EXERCISE INPUTS Block Start

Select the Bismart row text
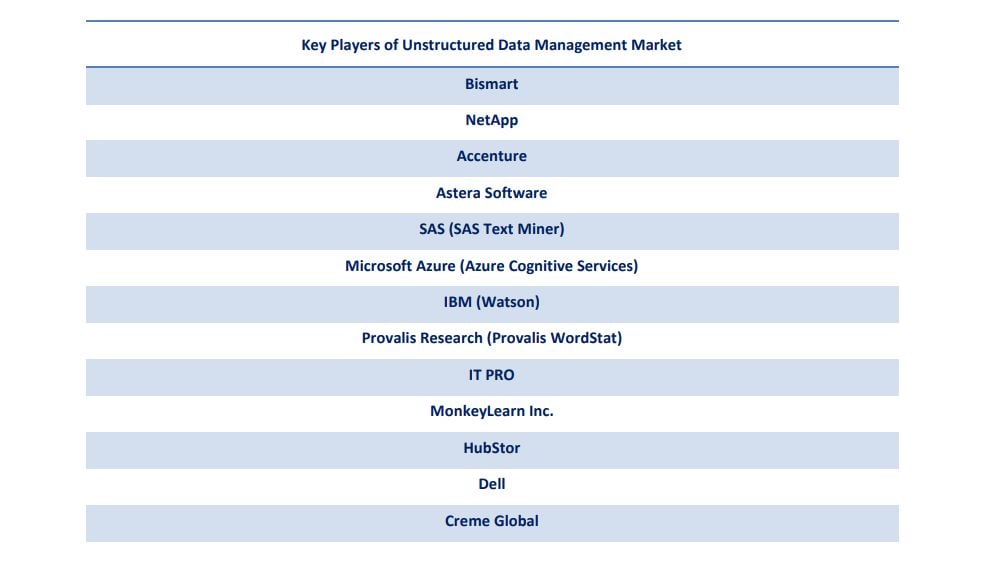 point(492,84)
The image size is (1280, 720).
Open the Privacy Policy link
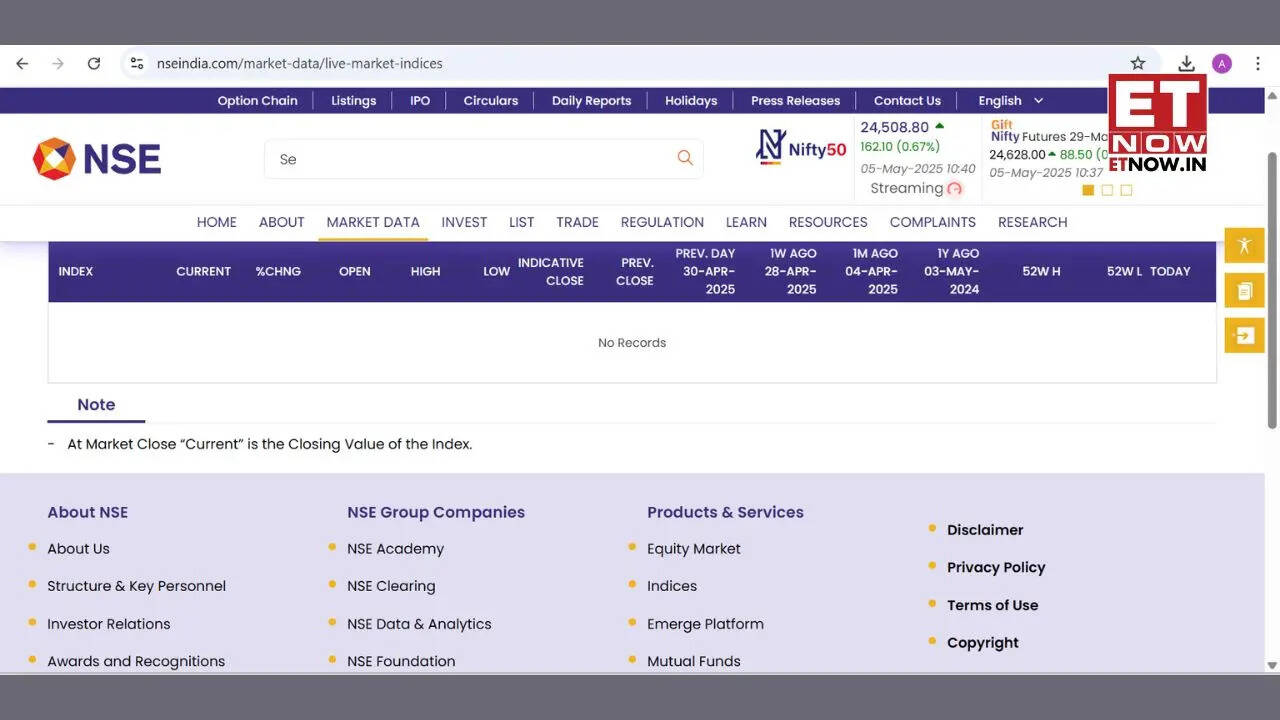996,567
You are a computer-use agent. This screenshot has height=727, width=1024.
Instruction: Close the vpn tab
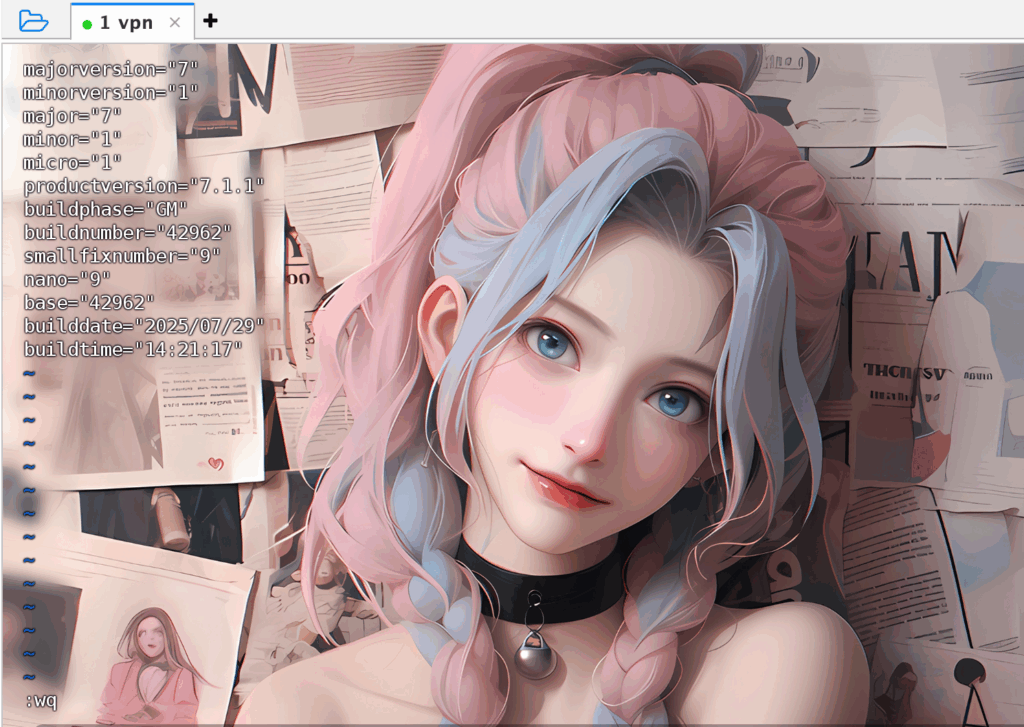point(175,22)
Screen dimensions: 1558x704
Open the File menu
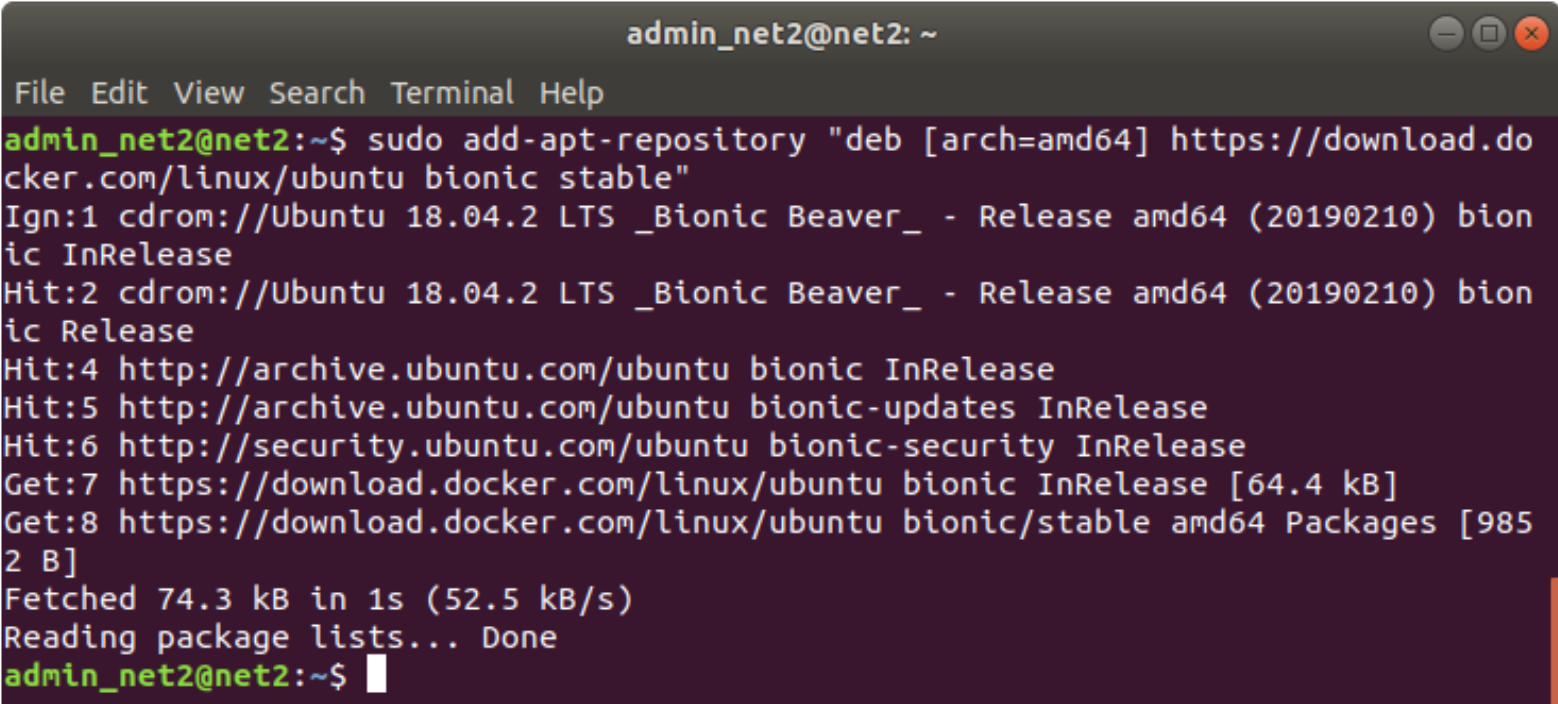click(40, 93)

EXERCISE INPUTS Block End

TASK REQUIREMENTS
With the pictures excluded, transcribe word for word only the lines from the one containing "Instruction: Close the vpn tab" through the last line of the records.

RESULT
Instruction: Close the vpn tab
point(175,22)
Screen dimensions: 1558x704
Open the File menu
click(40, 93)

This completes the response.